# do any of you with ibs try fasting?



## asian_girl (Aug 22, 2003)

hi . ive had ibs my whole life, and im trying to fast. does it worsen your stomach???? or does it help your ibs? im ibs type c and d, so it suciks. hopefully this will help. do any of you want to join me in on fasting??? thanks


----------



## bad girl (Aug 19, 2003)

Hi,Abstaining from chocolate and wine is bad enough for me, I'm not up for fasting. Sorry.I do think it helps me to eat regularly. If I'm real hungry and have pain it seems to complicate things.Good Luck though!


----------



## angylroses (Feb 27, 2003)

I've tried fasting for a few days and my IBS is okay during those couple of days. However, my IBS more than makes up for it when I start putting food in my empty stomach. This is why I stick to safe foods, such as baked potatoes and rice during my IBS flare ups instead of fasting cold-turkey.


----------



## bad girl (Aug 19, 2003)

baked potatoes and pasta are good for me too. I also eat lots of saltine crackers during a flare up.I really hate that hungry + pain feeling.


----------



## asian_girl (Aug 22, 2003)

waht else foods are you guys eating? im just curious.


----------



## dbains2k (Jun 8, 2003)

I've tried fasting for a couple days but I still get D. the last time I tried it, the 2nd day i had a huge run of D that was green.


----------



## angylroses (Feb 27, 2003)

What other foods am I eating when I'm going through a bad time?My current diet (going through a bad time right now) consists of plain sourdough english muffins, potatoes, rice, and Heather's lemon rice pudding (yum!).


----------



## kiryakitty (Aug 16, 2003)

Hey there fellow State student!I would advise against fasting. I've tried it for a couple days and usually just ended up feeling hungry and uncomfortable.

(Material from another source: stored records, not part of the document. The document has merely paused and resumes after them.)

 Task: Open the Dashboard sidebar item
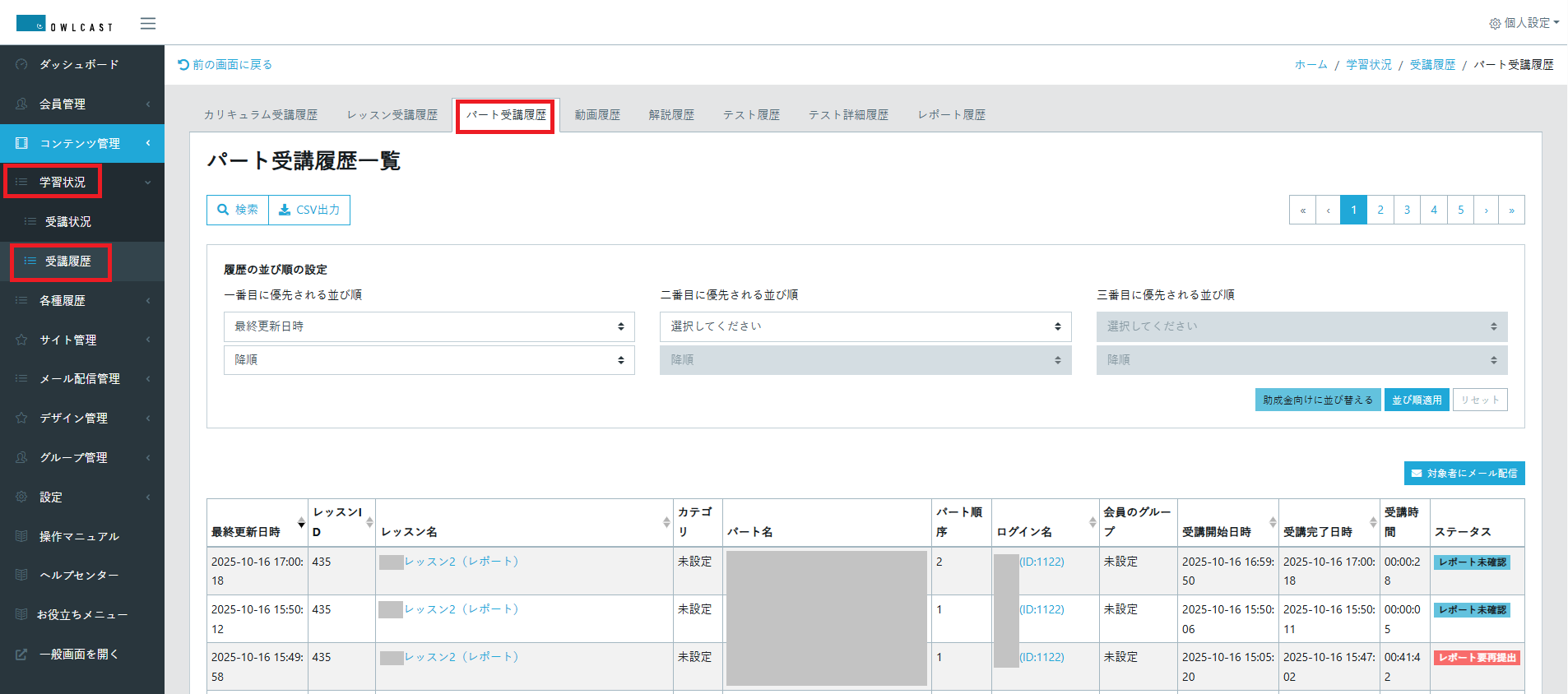[x=79, y=64]
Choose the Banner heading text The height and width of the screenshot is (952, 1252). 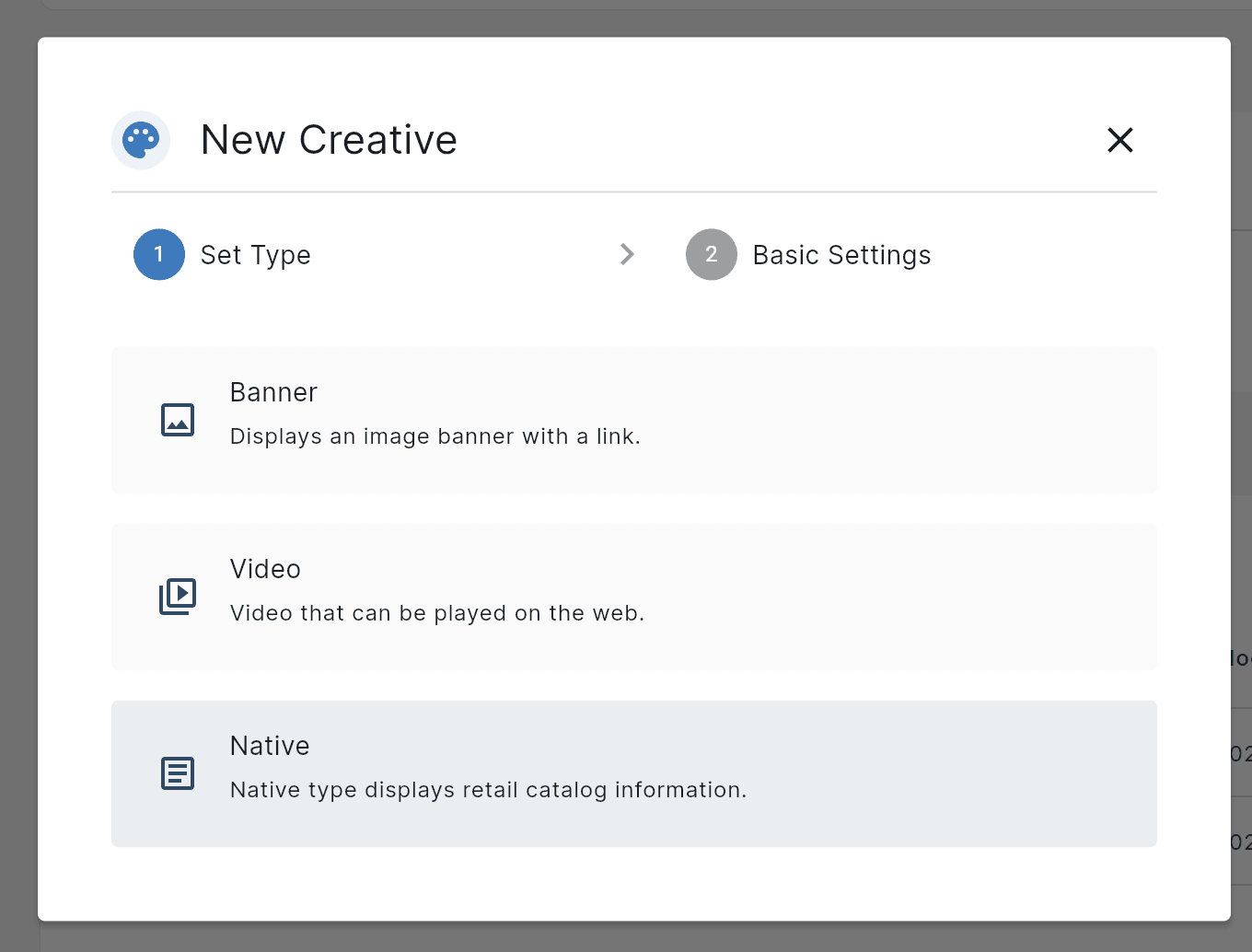273,393
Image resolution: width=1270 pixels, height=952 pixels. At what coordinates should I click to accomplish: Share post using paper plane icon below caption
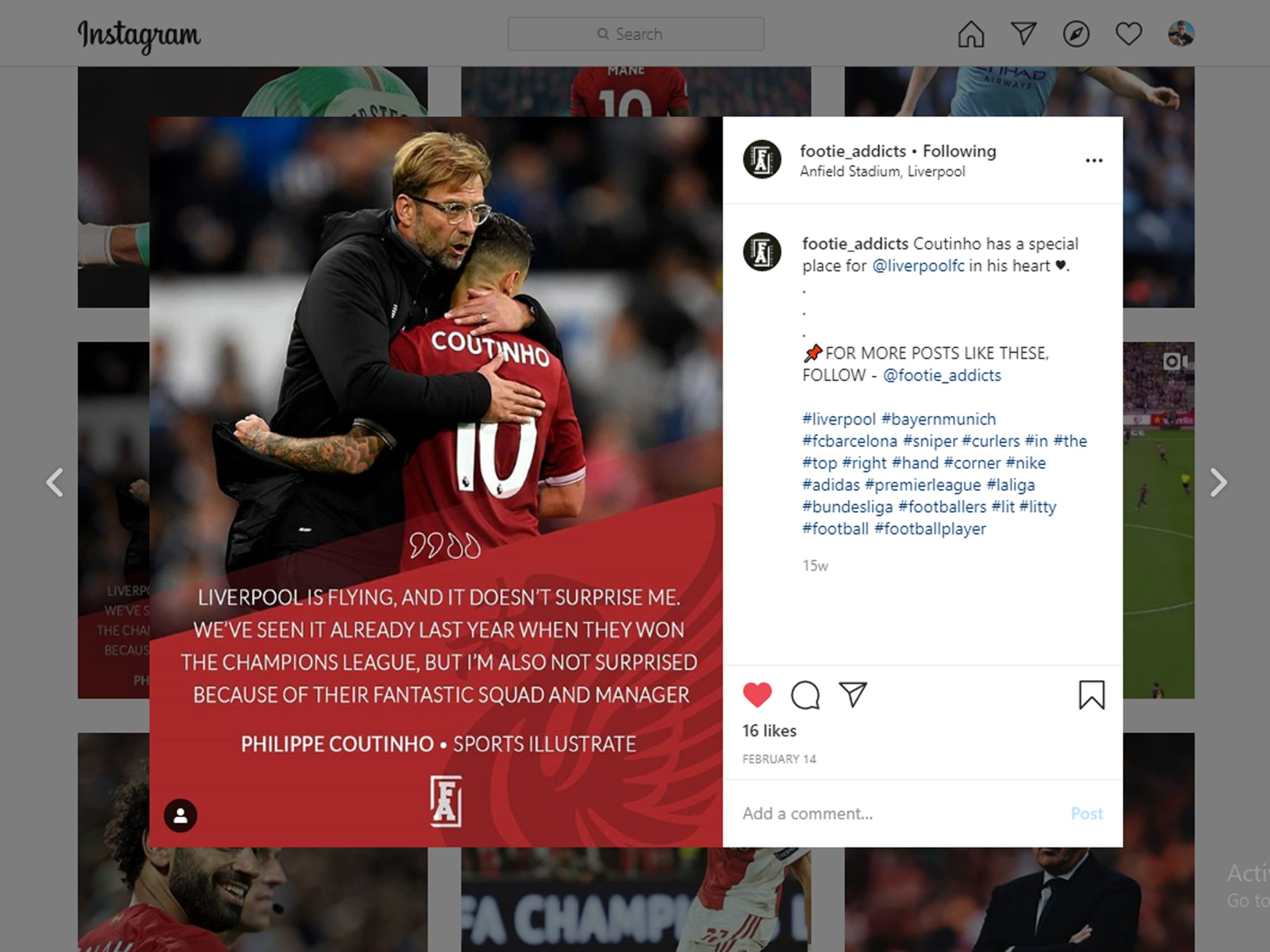pyautogui.click(x=853, y=694)
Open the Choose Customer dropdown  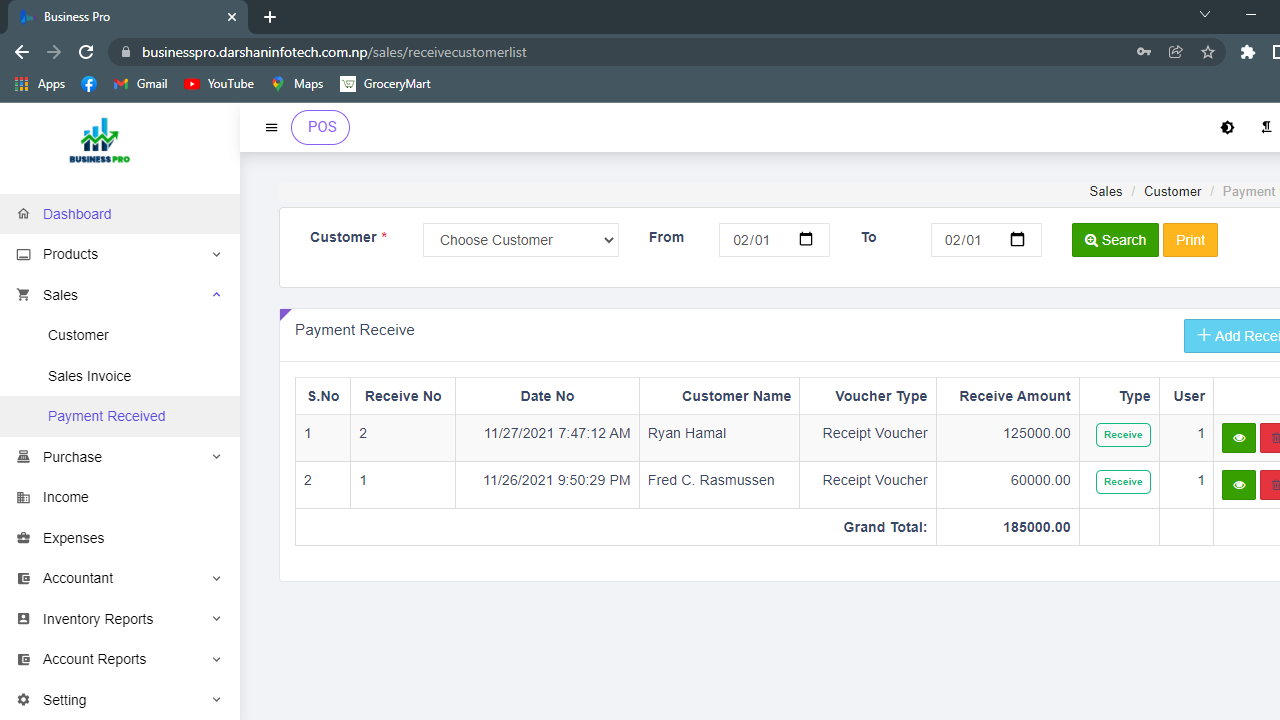tap(520, 240)
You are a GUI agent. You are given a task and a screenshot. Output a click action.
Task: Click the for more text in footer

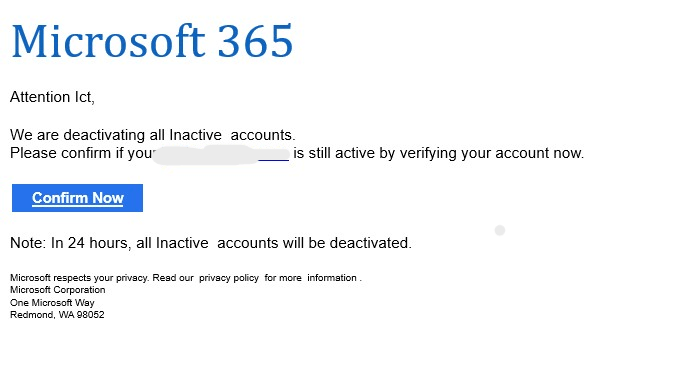(x=283, y=278)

If I don't eat I get worse symptoms when I eat again.What works best for me is to eat small amounts often. And unlike most IBS folks, I seam to do better with insoluable fiber. Without it I get horrible C. I just deal with the gas and bloating so I can actually go.Some safe staples for me that are more soluable fiber are white rice, mushrooms, cucumber. Things that are light and dont' take a lot of work to digest.good luck.


----------



## Purple_Jewel_Gurl (Sep 6, 2003)

So do you take fiber supplements for insoluble fiber or are there certain foods? It seems like I try everything, and I'm still C constantly...


----------



## Sar (Apr 9, 2003)

I've tried fasting, but when i did eventually eat i became very ill, not trying that one again!!!!It was in my attempt to detox!Sarah


----------